Nessa oportunidade também é possível ajustar o procedimento com as partes: se serão ouvidas apenas as partes, inicialmente, como é possibilitado pelo Ato 11, ou se já serão ouvidas também testemunhas; se as testemunhas serão ouvidas em suas próprias residências ou se irão ao escritório do advogado (o que muitas vezes é necessário, considerando os notórios problemas de inclusão digital desigual); determinar em conjunto como se dará o depoimento, inclusive ajustando detalhes como a posição que a câmera deverá ficar para que seja possível visualizar todo o entorno do local onde será realizado o ato, também ajuda a dar segurança aos envolvidos.

Essas negociações, mediadas pelo juiz, têm o condão de fortalecer as relações de confiança das partes com o Judiciário e entre si mesmas, conduzindo a uma solução adequada e eficiente. Também diminuem a litigiosidade, favorecendo solução conciliada.

Em suma, a designação de audiência para saneamento e organização compartilhadas do processo, como negociação processual plurilateral, coloca em evidência e estimula o fortalecimento das relações cooperativas e de boa-fé entre todos os atores processuais.

Sem a construção de uma relação de confiança entre os envolvidos a instrução por videoconferência se tornará muito difícil, para não dizer impossível. E, negociados os termos da audiência de forma plurilateral, todos ficam vinculados ao que foi ajustado, diminuindo posteriores discussões sobre nulidades processuais.

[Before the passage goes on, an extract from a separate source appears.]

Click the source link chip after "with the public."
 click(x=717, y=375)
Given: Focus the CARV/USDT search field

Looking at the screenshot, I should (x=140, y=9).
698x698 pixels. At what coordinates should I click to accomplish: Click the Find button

Talvez, num período pós-pandemia, isso possa colaborar para a melhoria da prestação jurisdicional célere e efetiva – até porque algumas questões vieram para ficar, como tende a ocorrer com as cartas precatórias.

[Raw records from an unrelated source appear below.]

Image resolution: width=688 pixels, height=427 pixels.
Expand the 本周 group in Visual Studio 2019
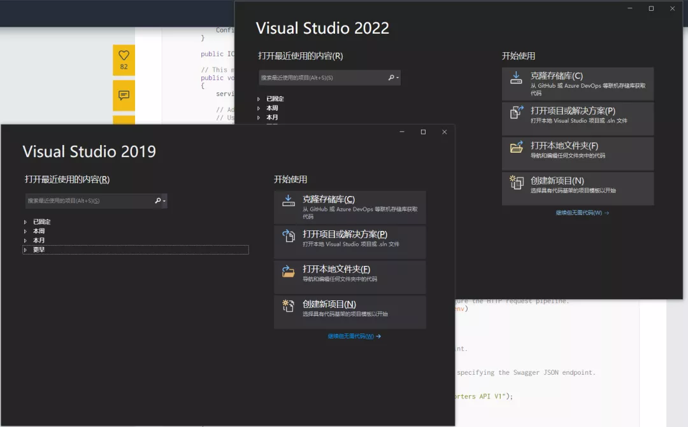tap(25, 232)
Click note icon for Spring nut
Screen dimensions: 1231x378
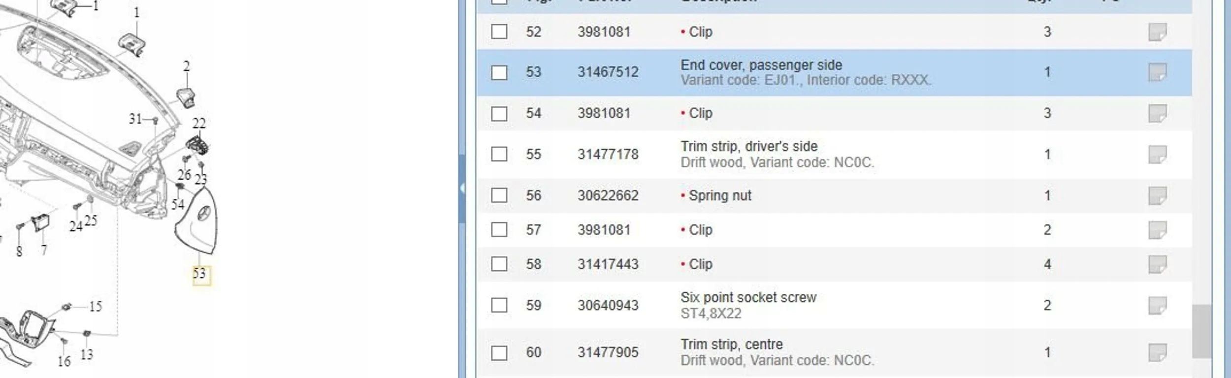point(1157,195)
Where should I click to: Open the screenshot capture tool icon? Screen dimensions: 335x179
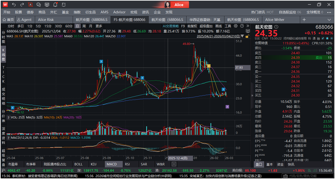click(30, 5)
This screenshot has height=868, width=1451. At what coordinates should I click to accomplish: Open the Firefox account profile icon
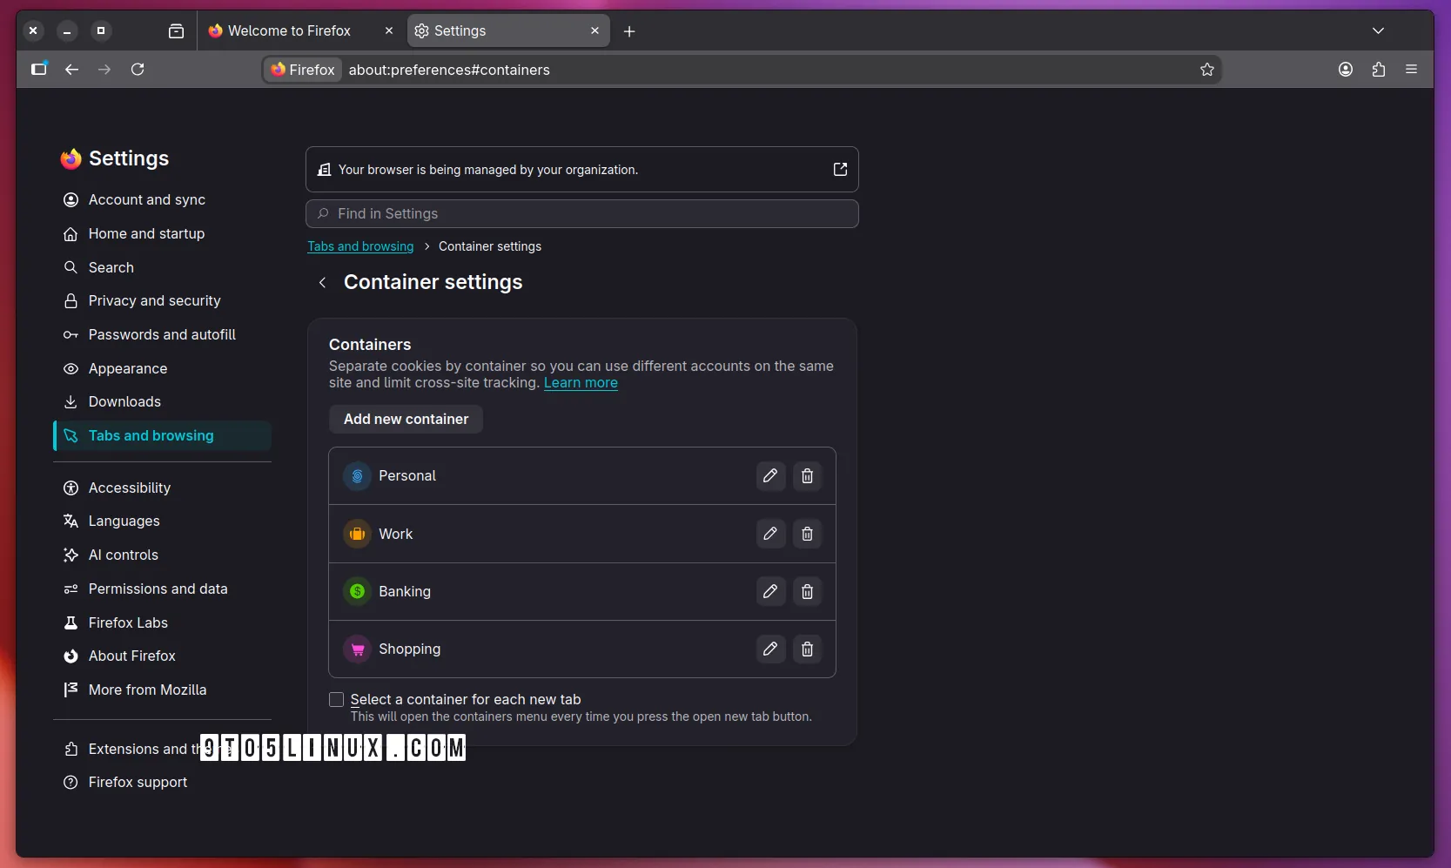[x=1346, y=70]
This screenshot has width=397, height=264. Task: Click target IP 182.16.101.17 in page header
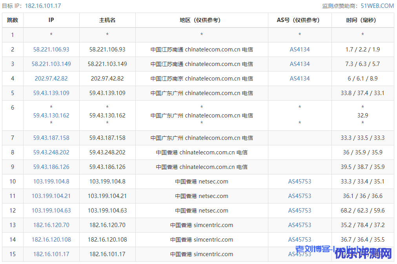click(x=43, y=6)
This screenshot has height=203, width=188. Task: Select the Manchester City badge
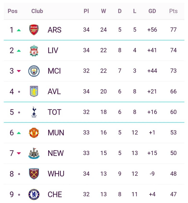[34, 71]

Nesse sentido, é importante lembrar a reflexão que o sociólogo português Boaventura de Souza Santos (A Cruel Pedagogia do Vírus, 2020) faz sobre os efeitos do vírus: embora seja uma situação cruel, também se apresenta à sociedade como uma questão pedagógica, que demanda uma viragem epistemológica, cultural e ideológica para que sejam encontradas soluções políticas, econômicas e sociais que garantam a continuidade da vida humana digna no planeta. O período de sofrimento também pode gerar aprendizagem e evolução coletivas.

Assim, talvez seja possível aproveitar essa experiência tão difícil para criar um procedimento que seja mais adequado à resolução justa e célere dos conflitos, com responsabilidade compartilhada entre todos os atores do processo.